Who were Riesener's patrons?
Who were Riesener's patrons?
The court of Louis XVI and Marie-Antoinette was a glittering spectacle. Every aspect of life there was tied up with the etiquette, ceremony and grandeur of absolute monarchy, and the architecture, interiors and furnishings of royal palaces provided appropriate backdrops. As cabinetmaker to the king, Riesener supplied luxurious furniture to both the public and private apartments of the royal family for eleven years, before being removed from the position.
Louis XV was one of his first royal patrons. Riesener’s master, Oeben, had been commissioned to make a desk for the king’s cabinet intérieur (private study) at Versailles. Jean-François Oeben devised a roll-top design which would secure the king’s confidential documents and correspondence inside. However, because of Oeben’s premature death in 1763, the project was put on hold until Riesener took it up again, delivering the finished desk to Versailles in 1769.

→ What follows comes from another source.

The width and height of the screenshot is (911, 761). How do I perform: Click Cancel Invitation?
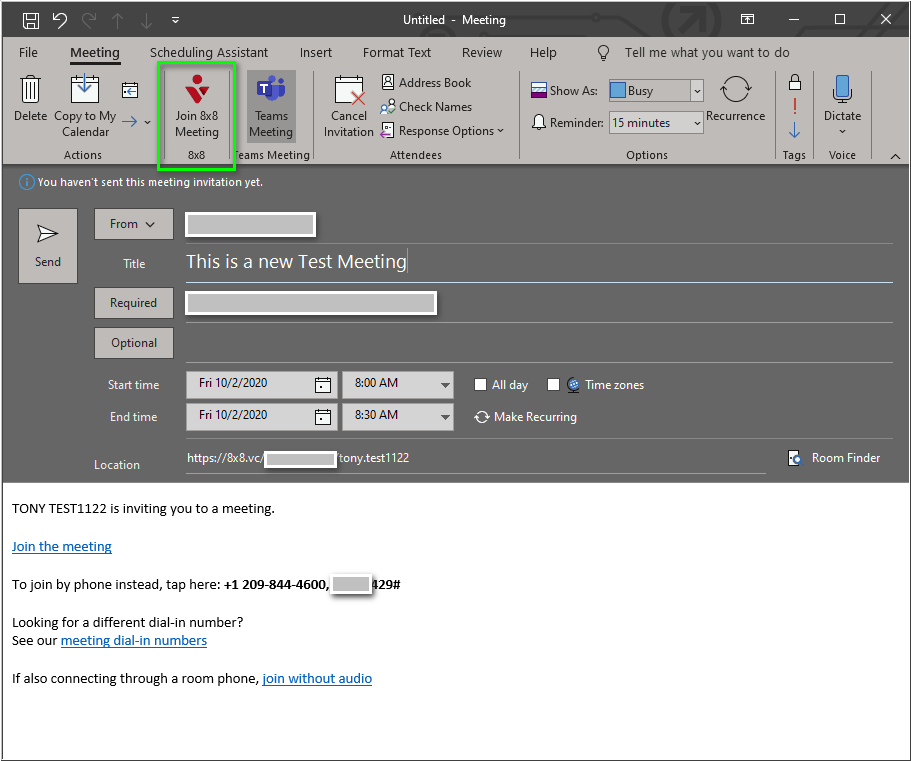(348, 105)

Though the design and decoration of the desk owed much to Oeben, Riesener proudly signed his name in marquetry to claim creative ownership of the piece. The piece was so highly regarded that Pierre-Gaspard-Marie Grimod, comte d’Orsay (1748–1809), a wealthy young tax farmer, commissioned his own modified version of the King’s Desk, which shared many of the same decorative motifs, from Riesener a year or two later.

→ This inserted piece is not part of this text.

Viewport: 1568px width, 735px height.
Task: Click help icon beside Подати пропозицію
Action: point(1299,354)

After Riesener’s appointment as cabinetmaker to Louis XVI in 1774, he worked for many members of the royal family and delivered over 700 pieces to the royal palaces. After inheriting the French crown from his grandfather, Louis XVI replaced some of the furniture in the royal apartments. For example, in his bedroom at Versailles he commissioned a chest-of-drawers to replace the one which had been delivered to Louis XV by Antoine-Robert Gaudreaus (c. 1682–1746) in 1739, now considered rather old fashioned.
This was one of Riesener’s first major royal commissions, and his chance to demonstrate why he was appointed cabinetmaker to the king. The piece which he delivered was decorated with gilt-bronze acanthus leaves, female sculptures, as well as a marquetry pastoral trophy and floral vases. However, for some reason this was not considered appropriate, perhaps not grand enough, and a year later Riesener replaced it with an even larger and more costly chest-of-drawers.
Riesener continued to supply the king with furniture until 1785, when he was removed from his post of official royal supplier. These pieces included a fall-front desk and writing table for his apartments at the Petit Trianon in 1777, and a chest-of-drawers for his apartments at the Château de Fontainebleau in 1778.
The same year, Louis XVI’s youngest sister, Madame Élisabeth, had a chest-of-drawers of the same model, and with the same marquetry and mounts, delivered to her bedroom at Versailles. Madame Élisabeth was fiercely loyal to both her faith and the king and followed closely the fashions set by him.
Marie-Antoinette was Riesener’s most important patron. The cabinetmaker’s ability to create floral garlands and pastoral motifs in gilt bronze and marquetry appealed to the queen’s delicate, refined tastes in interior furnishings.
Over the course of his career as cabinetmaker to the king, Riesener produced a great number of luxurious pieces for the queen, many of them, like the fall-front desk delivered to her boudoir at the Petit Trianon, featuring a specific decoration of trellis marquetry interspersed with flower heads.
Very often, certain decorative elements were used on Riesener’s furniture to integrate them into broader interior schemes devised for the queen, as was the case with the chest-of-drawers delivered to her cabinet intérieur (private sitting room) at Versailles in 1780.
It is fitted with a marquetry plaque showing a shepherd’s hat and bagpipes, a motif which echoed the trophies on the room’s silk wall hangings. These had been designed by the royal designer Jacques Gondoin (1737–1818), and he must have worked closely with Riesener to unify the decoration of the furniture with that of the room.
Louis XVI’s younger brother and his wife were early clients of Riesener, and owned a number of his masterpieces. The comtesse de Provence commissioned some of the costliest furniture Riesener ever produced, including a marquetry chest-of-drawers for her bedroom at Versailles, which was delivered in record speed (some fifty days after it was ordered) in 1776, and a mahogany jewel cabinet clad in sumptuous gilt bronze, which was delivered to her bedroom in 1787.
Riesener also provided furniture for courtiers who lived and worked at Versailles, and for the successive heads of the royal furniture administration, Pierre-Élisabeth de Fontanieu and Marc-Antoine Thierry de Ville-d’Avray.
We know little about commissions he may have carried out for other people, which were not recorded in the royal accounts, but his workshop would have found it hard to cope with more work during the period 1774–1785 when he worked for the royal furniture administration. After that, however, he may have worked in conjunction with luxury goods dealers to produce pieces for private clients.